How can we see the California skies from Cork?

Project TARA offers Irish students live access to robotic telescopes in San Francisco, write Frances McCarthy and Alan Giltinan

Frances McCarthy, education officer, and Alan Giltinan, systems manager at Blackrock Castle Observatory. Michael MacSweeney
Frances McCarthy, education officer, and Alan Giltinan, systems manager at Blackrock Castle Observatory. Michael MacSweeney

Morning time in Cork is perfect for viewing the California night sky.

How? It is thanks to Project TARA, which gives Irish students live access to robotic astronomical telescopes in California, and allows them capture their own images of the day and nighttime skies.

A robotic astronomical telescope is one which can be controlled either directly by observers, or which can work without human control when desired.

Project TARA is a collaboration between Cork IT's Blackrock Castle Observatory (CIT BCO) and the Centre for Science Education at University of California, Berkeley, along with schools in Portola Valley.

Earlier this year, a team from Blackrock Castle travelled to Cork's twin city, San Francisco, to install a telescope on the roof of Ormondale School, south of the city and close to Silicon Valley.

The telescope installation is only possible because of the expertise of the research group at Blackrock Castle.

The dome on the school is now home to a whole sky camera (great for spotting meteors), a solar telescope (for daytime use) and a six-inch telescope hooked up to a CCD sensor (great at night). TARA also has a cloud monitor and a weather station attached to it.

In 'scheduled' mode, image requests made at any time of day can be prioritised and organised automatically. No humans needed.

However, it can also be used in 'live' mode, both by pupils in the school literally below and by students at Blackrock Castle Observatory.

The beauty of Project TARA is how the distance of more than 8,000km between the two sites helps us out in Cork. When it is 10am in Cork, it is 2am in California, which is perfect for live nighttime use.

Controlling a robotic system halfway around the world in real time, in the 16th century Blackrock Castle, with experts providing assistance if required, is a truly unique experience not only in Ireland but across the globe.

Pictures of stars, comets, galaxies, extra solar planets and even super massive black holes can be taken. All the images taken by the students belong to the students.

Project TARA builds on the fascination many people have with astronomy, which encompasses everything from the general laws of physics and the history of science and technology to an understanding of our own origins.

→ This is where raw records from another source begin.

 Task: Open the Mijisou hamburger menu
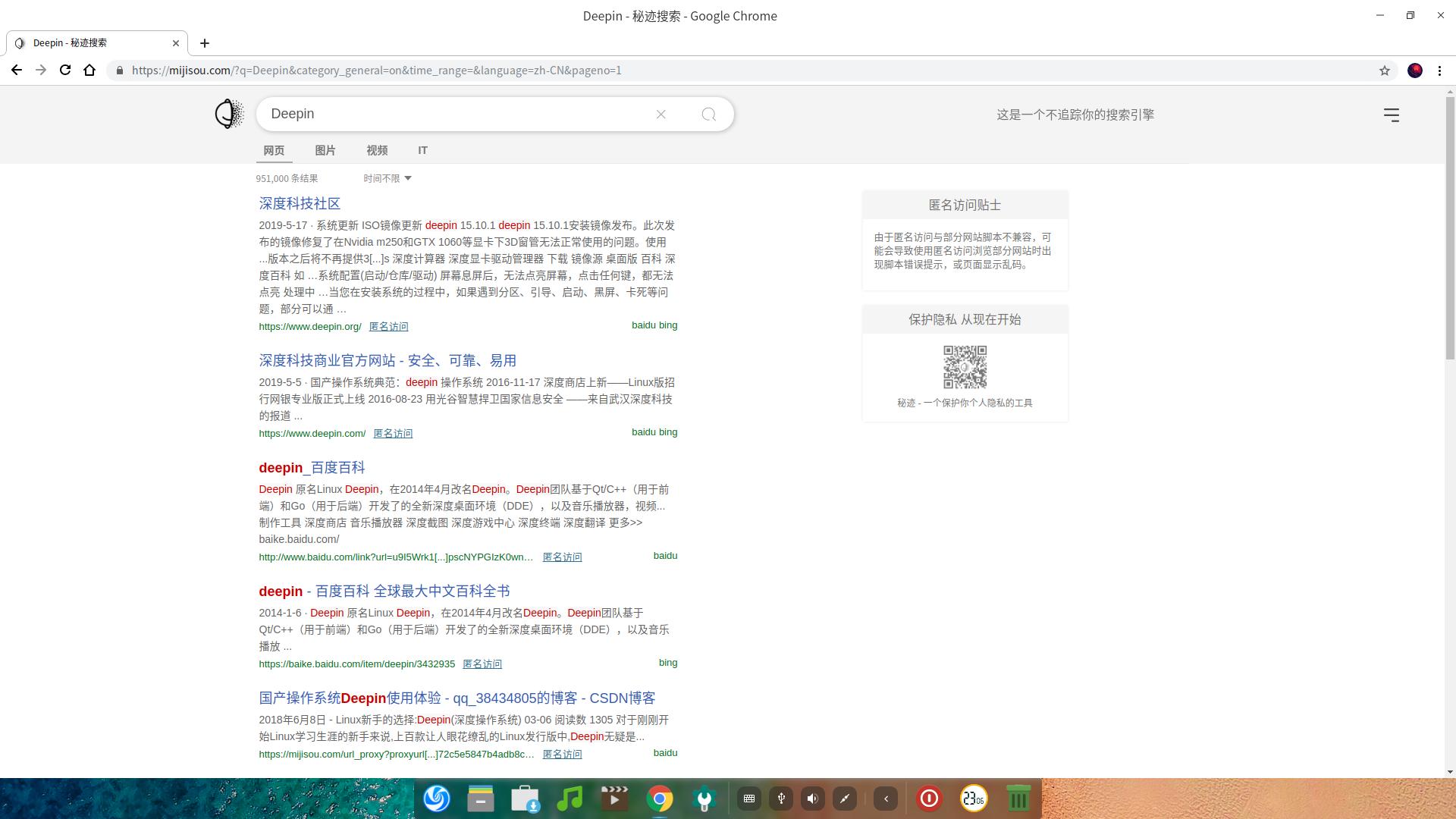pyautogui.click(x=1392, y=115)
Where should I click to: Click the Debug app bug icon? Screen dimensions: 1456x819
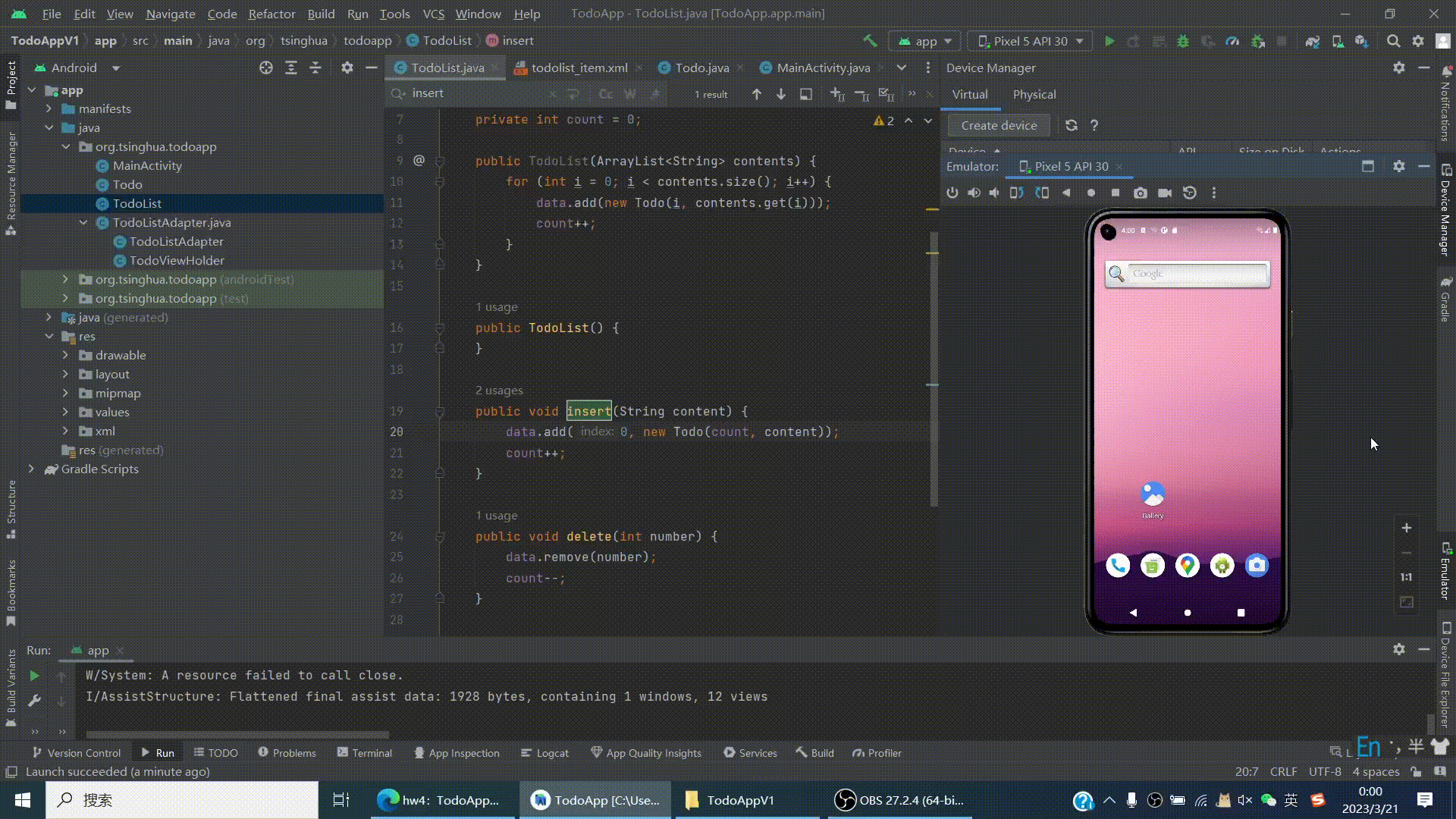click(1182, 41)
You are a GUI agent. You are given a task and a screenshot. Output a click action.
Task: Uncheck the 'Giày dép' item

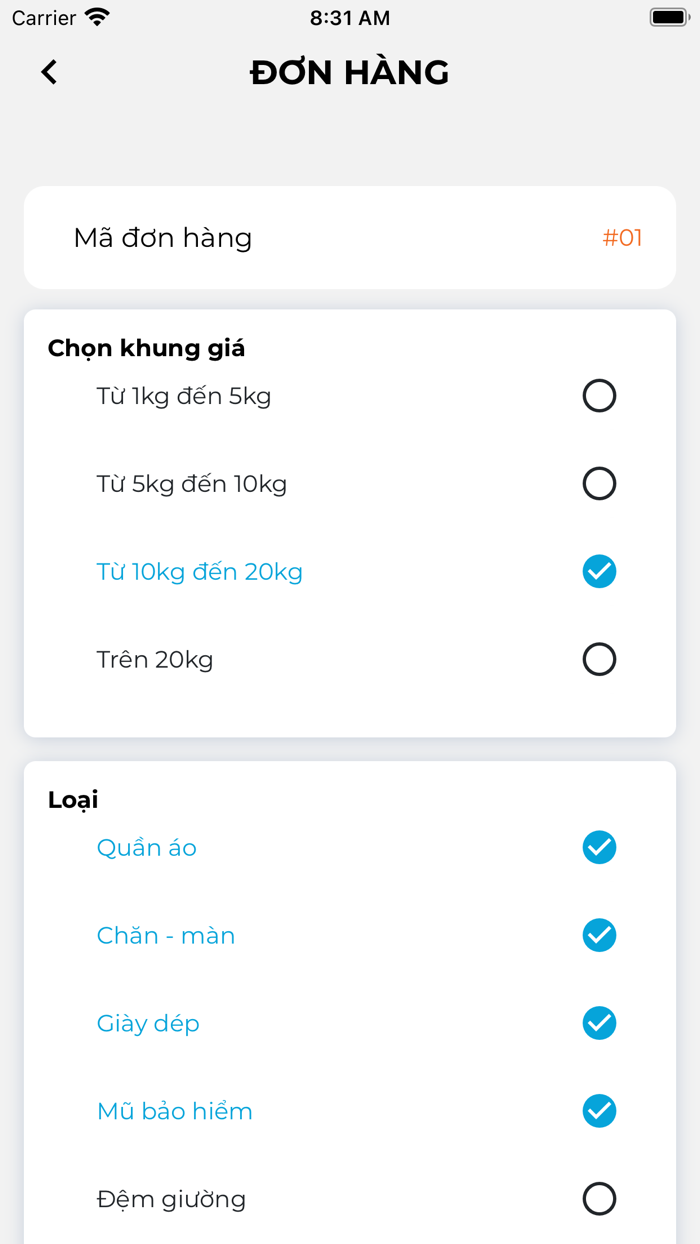pos(599,1023)
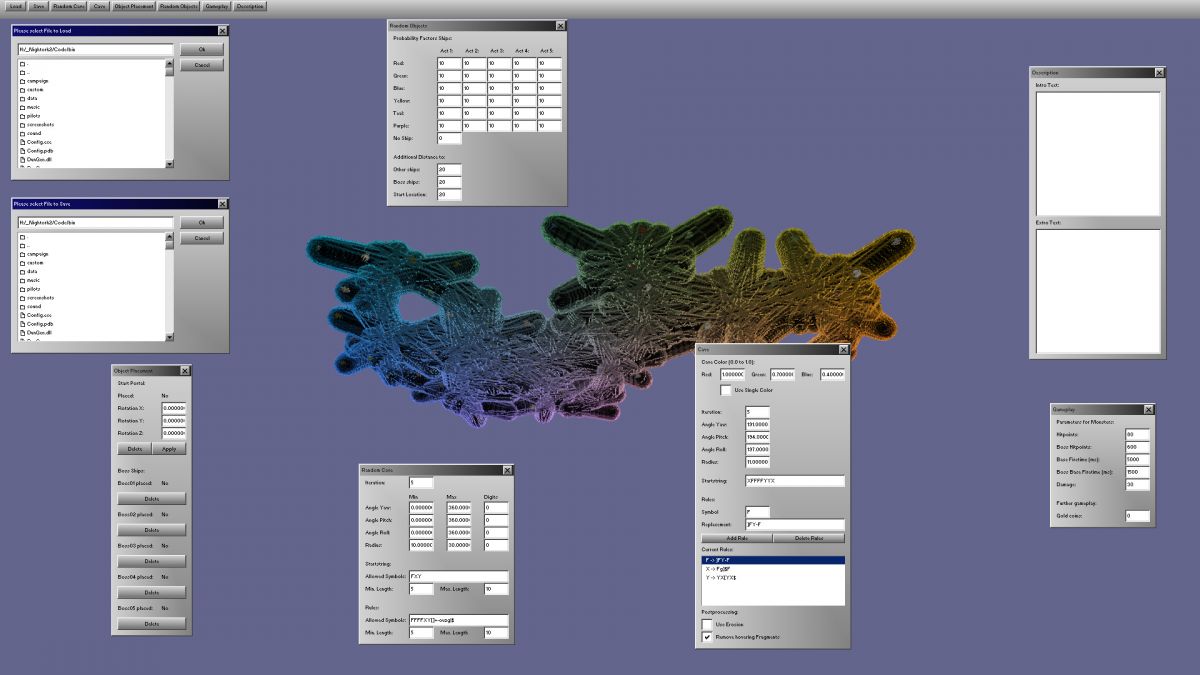The width and height of the screenshot is (1200, 675).
Task: Open the data folder in the Save dialog
Action: click(x=34, y=271)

We aim to do real science with this robotic system. CIT BCO have partnered with UC Berkeley to develop workshop and curriculum materials for Project TARA, centred around astronomy and the use of telescopes in classrooms.

In coming years we hope to widen the scope of the project by installing more telescopes.

* Frances McCarthy is the Education Officer at CIT Blackrock Castle Observatory. She grew up under dark skies in rural Ontario, studied physics and astronomy at the University of Toronto and has worked at interactive science centres around the world.

* Alan Giltinan is the Chief Technology Officer of CIT Blackrock Castle Observatory. He studied applied physics at the Cork Institute of Technology and completed a Masters in Instrumentation.